— Textausschnitt —

────────────────────────────────────────

Nicht nur auf Dächern und an Balkonen sind inzwischen vielerorts kleine Solarkraftwerke installiert, auch auf Freiflächen werden große Photovoltaik-Anlagen für die Energiewende aufgebaut. Doch Freiflächen-Anlagen benötigen viel Platz. Den bieten bislang vor allem künstliche Gewässer, auf denen mancherorts schon schwimmende Solaranlagen installiert sind. Könnten schwimmende PV-Anlagen, englisch Floating PV genannt, künftig auch auf der Nordsee eingesetzt werden?

– Welche Vorteile bieten schwimmende PV-Anlagen auf dem Meer?

Windkraft und Solarenergie auf dem Meer könnten sich kombinieren lassen, sodass schon vorhandene Stromnetzanbindungen der Windparks effizienter genutzt werden. Foto: Shutterstock

Da ist zum einen das große Flächenpotenzial, das Wasserflächen zum Beispiel zwischen Offshore-Windparks bieten und bislang energetisch ungenutzt bleibt. Außerdem könnten sich Windkraft und Solarenergie auf dem Meer kombinieren lassen, sodass schon vorhandene Stromnetzanbindungen der Windparks effizienter genutzt werden könnten, sagt Bengt Jäckel, der am Fraunhofer-Center für Silizium-Photovoltaik in Halle zu PV-Modulen forscht.

„In der Tagesmitte weht meistens weniger Wind, dafür scheint eher die Sonne. Abends und morgens setzt der Wind ein. Durch eine Kombination ist die Netzauslastung der Stromleitungen Richtung Land deutlich größer“, erklärt der Wissenschaftler. Mit einer höheren Auslastung ließen sich Kosten bei der Stromerzeugung senken. Für eine bestmögliche Kombination der Energieträger bräuchte es laut Jäckel allerdings auch verschiedene Speichermöglichkeiten.

– Wird die Technik auf der Nordsee schon erprobt?

────────────────────────────────────────

— Einträge zu Zielkoordinaten —

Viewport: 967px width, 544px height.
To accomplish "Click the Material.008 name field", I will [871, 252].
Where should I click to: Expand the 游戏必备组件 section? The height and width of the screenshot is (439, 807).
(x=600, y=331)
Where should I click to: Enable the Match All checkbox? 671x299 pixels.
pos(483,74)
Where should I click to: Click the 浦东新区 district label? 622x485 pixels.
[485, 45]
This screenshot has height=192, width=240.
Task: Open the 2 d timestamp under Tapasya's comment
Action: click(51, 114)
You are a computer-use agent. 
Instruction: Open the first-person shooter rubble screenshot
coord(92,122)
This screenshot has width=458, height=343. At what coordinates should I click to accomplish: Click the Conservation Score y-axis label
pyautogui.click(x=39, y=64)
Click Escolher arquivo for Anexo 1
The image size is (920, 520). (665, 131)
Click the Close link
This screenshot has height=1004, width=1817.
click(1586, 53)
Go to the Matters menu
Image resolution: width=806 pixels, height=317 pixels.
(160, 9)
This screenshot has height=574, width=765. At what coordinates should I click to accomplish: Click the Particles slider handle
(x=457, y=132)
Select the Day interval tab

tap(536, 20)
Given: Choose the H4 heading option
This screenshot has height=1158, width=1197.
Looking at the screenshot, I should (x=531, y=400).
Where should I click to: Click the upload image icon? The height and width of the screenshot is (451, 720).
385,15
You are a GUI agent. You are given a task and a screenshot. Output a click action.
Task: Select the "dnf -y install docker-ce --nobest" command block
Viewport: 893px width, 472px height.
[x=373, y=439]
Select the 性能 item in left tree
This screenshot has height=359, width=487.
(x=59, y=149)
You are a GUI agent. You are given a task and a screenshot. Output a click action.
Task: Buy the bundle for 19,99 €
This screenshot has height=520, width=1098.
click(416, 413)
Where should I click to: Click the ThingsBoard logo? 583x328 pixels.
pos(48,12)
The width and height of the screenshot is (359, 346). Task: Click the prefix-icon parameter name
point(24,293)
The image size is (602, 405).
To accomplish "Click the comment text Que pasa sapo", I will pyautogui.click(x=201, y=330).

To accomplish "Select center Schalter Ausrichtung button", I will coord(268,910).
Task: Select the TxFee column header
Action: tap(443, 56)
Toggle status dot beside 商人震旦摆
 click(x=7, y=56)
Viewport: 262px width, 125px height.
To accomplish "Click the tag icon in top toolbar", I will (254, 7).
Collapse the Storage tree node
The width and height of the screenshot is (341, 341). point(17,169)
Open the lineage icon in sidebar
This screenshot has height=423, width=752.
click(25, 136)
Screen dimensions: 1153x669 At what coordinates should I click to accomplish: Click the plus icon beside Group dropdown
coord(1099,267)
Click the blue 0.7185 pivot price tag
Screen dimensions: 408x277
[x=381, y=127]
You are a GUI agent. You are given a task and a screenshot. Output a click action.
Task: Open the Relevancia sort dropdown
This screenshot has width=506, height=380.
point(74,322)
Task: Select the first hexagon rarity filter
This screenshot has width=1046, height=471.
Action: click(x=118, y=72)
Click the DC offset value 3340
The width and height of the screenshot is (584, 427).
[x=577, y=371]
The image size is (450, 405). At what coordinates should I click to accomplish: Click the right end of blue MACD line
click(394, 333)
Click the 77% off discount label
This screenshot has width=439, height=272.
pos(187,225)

────────────────────────────────────────

— Deine Aufgaben —
#1 Schreib aus dem Text über schwimmende Solaranlagen genau ab, was mit „Nicht nur auf“ anfängt und bis einschließlich „Nordsee eingesetzt werden?“ geht.
#2 Schreib den Text über schwimmende Solaranlagen nach seinem letzten Satz weiter.
Die Einträge brauchst du hier nicht.

— Die Antworten —
#1
Nicht nur auf Dächern und an Balkonen sind inzwischen vielerorts kleine Solarkraftwerke installiert, auch auf Freiflächen werden große Photovoltaik-Anlagen für die Energiewende aufgebaut. Doch Freiflächen-Anlagen benötigen viel Platz. Den bieten bislang vor allem künstliche Gewässer, auf denen mancherorts schon schwimmende Solaranlagen installiert sind. Könnten schwimmende PV-Anlagen, englisch Floating PV genannt, künftig auch auf der Nordsee eingesetzt werden?

#2
Ja, zum Beispiel in der niederländischen Nordsee. Dort ist der Energiekonzern RWE an einem Pilotprojekt mit dem Unternehmens SolarDuck beteiligt. In dem „Merganser“ genannten Projekt schwimmt eine Testanlage zwölf Kilometer vor der Küste von Scheveningen auf einer Unterkonstruktion in der See. Die Anlage wird durch Ankerleinen in Position gehalten. Zwei Jahre soll dort nun untersucht werden, wie die Verankerung der Plattform mit den rauen Bedingungen zurechtkommt und welche ökologischen Auswirkungen es gibt.

– Wovon hängt der Einsatz von schwimmenden PV-Anlagen ab?

18.05.2022, Dänemark, Ejsberg: Alexander De Croo (l-r), Premierminister von Belgien, Olaf Scholz, deutscher Bundeskanzler, Mette Frederiksen, Ministerpräsidentin von Dänemark, Ursula von der Leyen, Präsidentin der Europäischen Kommission, und Mark Rutte, Ministerpräsident der Niederlande, stehen beim Nordsee-Gipfel im Hafen von Ejsberg. Die Nordsee soll zum grünen Kraftwerk Europas werden. Foto: Pool Philip Reynaers/BELGA/dpa

Experten nennen eine ganze Reihe offener, technischer Fragen, an denen aktuell noch geforscht wird – zum Beispiel aus welchen Materialien die PV-Anlagen und die Trägerkonstruktionen gebaut sein müssen. „Es werden Schwimmkörper sein aus Kunststoffen oder aus Metall“, sagt Forscher Jäckel. Beides habe auch Risiken: Schwimmkörper aus Metall könnten korrodieren, bei Kunststoff bestehe die Gefahr, dass Mikroplastik ins Meer gelange.

Auch wie schwimmende PV-Anlagen kontinuierlich Wellen und Wind auf dem Meer bestehen können, müsse noch weiter erforscht werden. „Anders als etwa bei einem Windrad auf See setzen Wind und Wellen bei Floating-PV das ganze System rund um die Uhr in Bewegung. Das ist etwas Neues“, sagt Jäckel. Daneben sei auch die Wartung und die Lokalisierung von Fehlern auf See viel komplexer. Ein Monitoring könne etwa über Sensorik erfolgen oder über Drohnen. „Das sind alles Themen, die gerade diskutiert werden“, sagt Jäckel.

– Welchen Einfluss hat die Technik auf die Meeresumwelt?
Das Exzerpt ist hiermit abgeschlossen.